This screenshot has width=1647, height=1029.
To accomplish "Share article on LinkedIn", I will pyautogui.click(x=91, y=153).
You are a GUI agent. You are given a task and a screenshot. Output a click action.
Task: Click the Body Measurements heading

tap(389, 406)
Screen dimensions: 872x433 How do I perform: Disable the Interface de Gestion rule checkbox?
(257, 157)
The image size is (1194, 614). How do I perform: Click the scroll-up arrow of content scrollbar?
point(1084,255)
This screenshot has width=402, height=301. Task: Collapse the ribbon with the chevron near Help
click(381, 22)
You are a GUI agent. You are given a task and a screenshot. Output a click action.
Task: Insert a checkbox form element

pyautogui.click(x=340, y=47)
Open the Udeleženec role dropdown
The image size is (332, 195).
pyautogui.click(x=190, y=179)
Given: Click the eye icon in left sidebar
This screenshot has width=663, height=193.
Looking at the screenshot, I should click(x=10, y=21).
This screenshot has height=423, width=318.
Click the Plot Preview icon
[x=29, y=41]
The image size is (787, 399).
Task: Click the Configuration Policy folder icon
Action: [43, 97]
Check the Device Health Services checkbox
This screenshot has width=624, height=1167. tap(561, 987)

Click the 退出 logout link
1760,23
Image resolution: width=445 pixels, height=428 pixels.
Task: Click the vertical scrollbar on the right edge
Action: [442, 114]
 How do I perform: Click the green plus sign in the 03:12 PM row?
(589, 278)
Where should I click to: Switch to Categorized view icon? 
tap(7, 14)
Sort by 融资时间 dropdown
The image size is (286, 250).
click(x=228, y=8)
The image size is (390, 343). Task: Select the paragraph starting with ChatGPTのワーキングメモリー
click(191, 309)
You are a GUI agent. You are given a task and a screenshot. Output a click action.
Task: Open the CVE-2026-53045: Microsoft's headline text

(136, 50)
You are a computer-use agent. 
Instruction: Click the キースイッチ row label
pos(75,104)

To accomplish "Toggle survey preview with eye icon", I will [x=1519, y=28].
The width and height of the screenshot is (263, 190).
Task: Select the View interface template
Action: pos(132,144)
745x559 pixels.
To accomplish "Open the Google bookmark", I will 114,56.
|---|
Recast all the records above as a Markdown table with the columns Nr and Line, one row per line with its row number, and leave out the blank lines.

• **TASK OUTPUT**:
| Nr | Line |
|---|---|
| 1 | This screenshot has width=1647, height=1029. |
| 2 | To accomplish "Share article on LinkedIn", I will pyautogui.click(x=91, y=153). |
| 3 | You are a GUI agent. You are given a task and a screenshot. Output a click action. |
| 4 | Task: Click the Body Measurements heading |
| 5 | tap(389, 406) |
| 6 | Screen dimensions: 872x433 How do I perform: Disable the Interface de Gestion rule checkbox? |
| 7 | (257, 157) |
| 8 | The image size is (1194, 614). How do I perform: Click the scroll-up arrow of content scrollbar? |
| 9 | point(1084,255) |
| 10 | This screenshot has width=402, height=301. Task: Collapse the ribbon with the chevron near Help |
| 11 | click(381, 22) |
| 12 | You are a GUI agent. You are given a task and a screenshot. Output a click action. |
| 13 | Task: Insert a checkbox form element |
| 14 | pyautogui.click(x=340, y=47) |
| 15 | Open the Udeleženec role dropdown |
| 16 | The image size is (332, 195). |
| 17 | pyautogui.click(x=190, y=179) |
| 18 | Given: Click the eye icon in left sidebar |
| 19 | This screenshot has width=663, height=193. |
| 20 | Looking at the screenshot, I should click(x=10, y=21). |
| 21 | This screenshot has height=423, width=318. |
| 22 | Click the Plot Preview icon |
| 23 | [x=29, y=41] |
| 24 | The image size is (787, 399). |
| 25 | Task: Click the Configuration Policy folder icon |
| 26 | Action: [43, 97] |
| 27 | Check the Device Health Services checkbox |
| 28 | This screenshot has width=624, height=1167. tap(561, 987) |
| 29 | Click the 退出 logout link |
| 30 | 1760,23 |
| 31 | Image resolution: width=445 pixels, height=428 pixels. |
| 32 | Task: Click the vertical scrollbar on the right edge |
| 33 | Action: [442, 114] |
| 34 |  How do I perform: Click the green plus sign in the 03:12 PM row? |
| 35 | (589, 278) |
| 36 | Where should I click to: Switch to Categorized view icon?  |
| 37 | tap(7, 14) |
| 38 | Sort by 融资时间 dropdown |
| 39 | The image size is (286, 250). |
| 40 | click(x=228, y=8) |
| 41 | The image size is (390, 343). Task: Select the paragraph starting with ChatGPTのワーキングメモリー |
| 42 | click(191, 309) |
| 43 | You are a GUI agent. You are given a task and a screenshot. Output a click action. |
| 44 | Task: Open the CVE-2026-53045: Microsoft's headline text |
| 45 | (136, 50) |
| 46 | You are a computer-use agent.  |
| 47 | Instruction: Click the キースイッチ row label |
| 48 | pos(75,104) |
| 49 | To accomplish "Toggle survey preview with eye icon", I will [x=1519, y=28]. |
| 50 | The width and height of the screenshot is (263, 190). |
| 51 | Task: Select the View interface template |
| 52 | Action: pos(132,144) |
| 53 | 745x559 pixels. |
| 54 | To accomplish "Open the Google bookmark", I will 114,56. |